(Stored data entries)
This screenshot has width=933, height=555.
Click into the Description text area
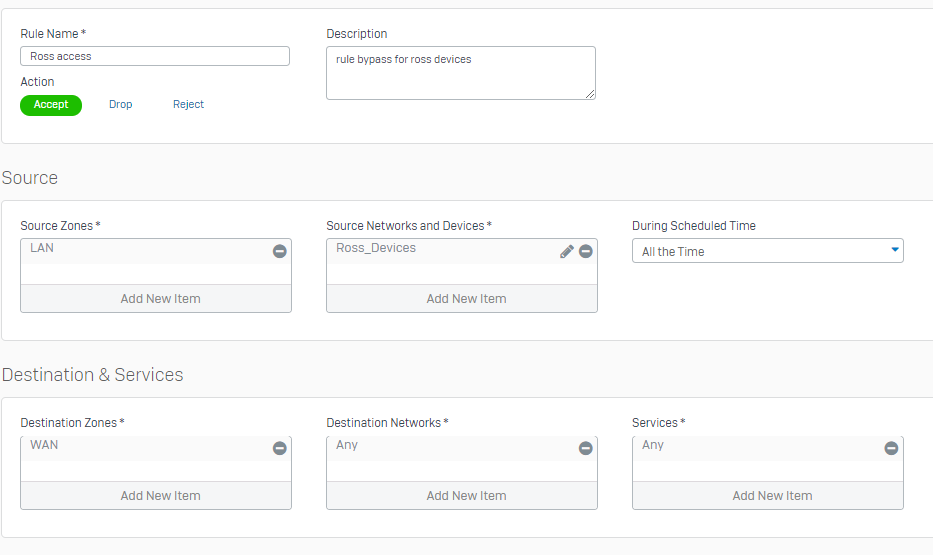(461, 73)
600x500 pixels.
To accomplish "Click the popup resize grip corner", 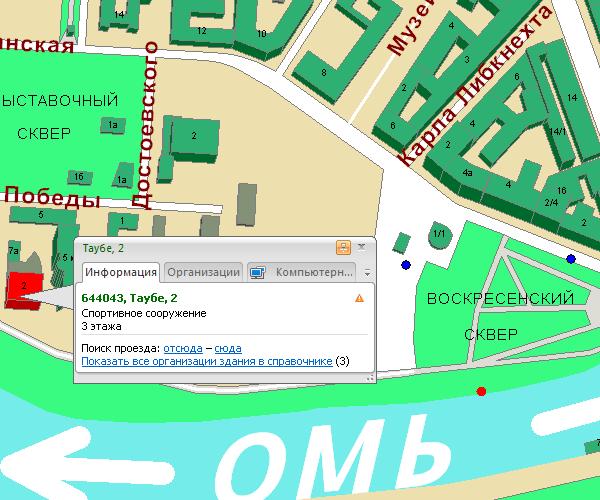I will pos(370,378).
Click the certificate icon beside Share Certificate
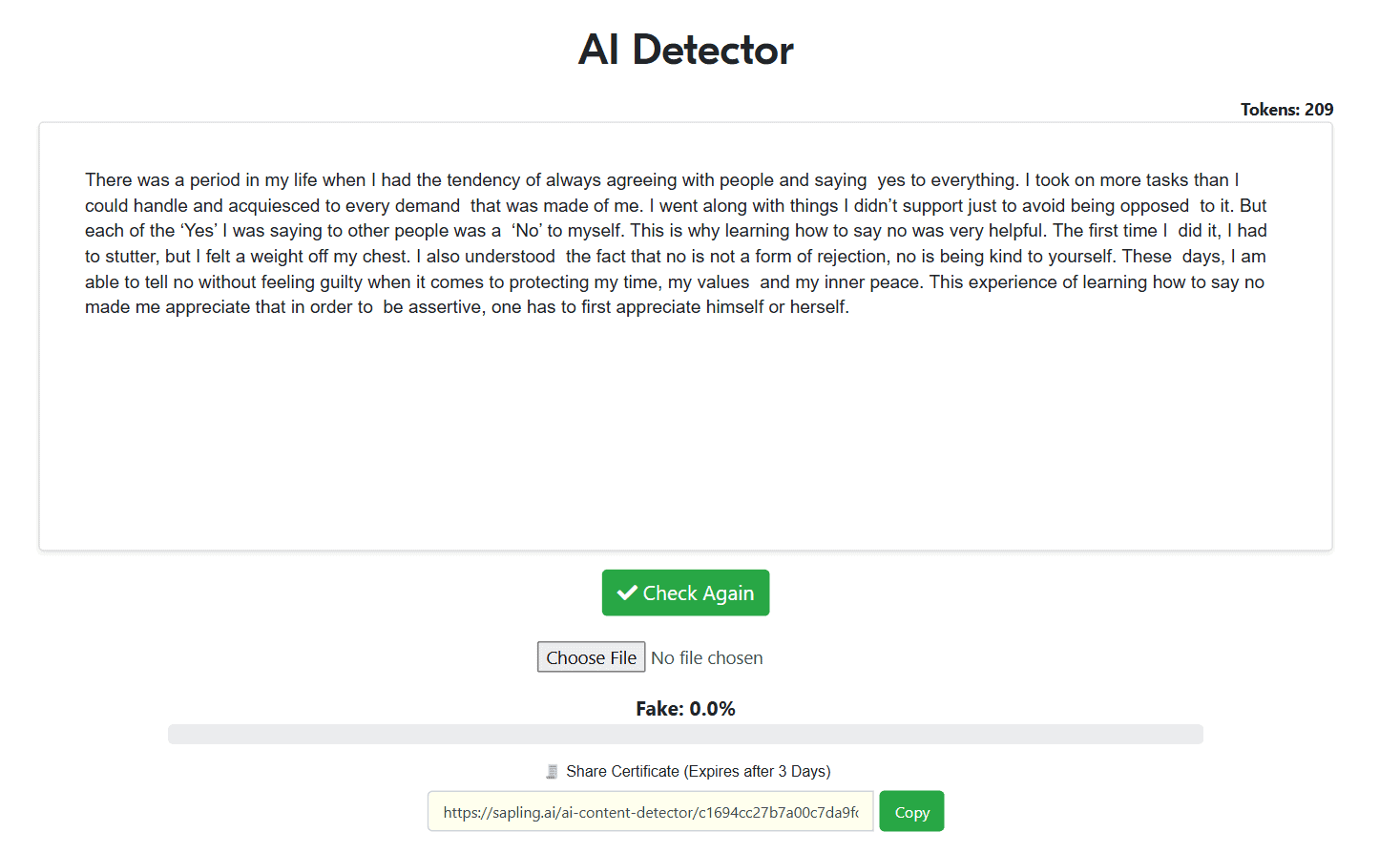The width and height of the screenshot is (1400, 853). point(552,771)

_Exercise goal_
Return the lines exactly, from the one containing "Click the certificate" through the last line above, including both ends and excluding every picture.

_Task output_
Click the certificate icon beside Share Certificate
The width and height of the screenshot is (1400, 853). point(552,771)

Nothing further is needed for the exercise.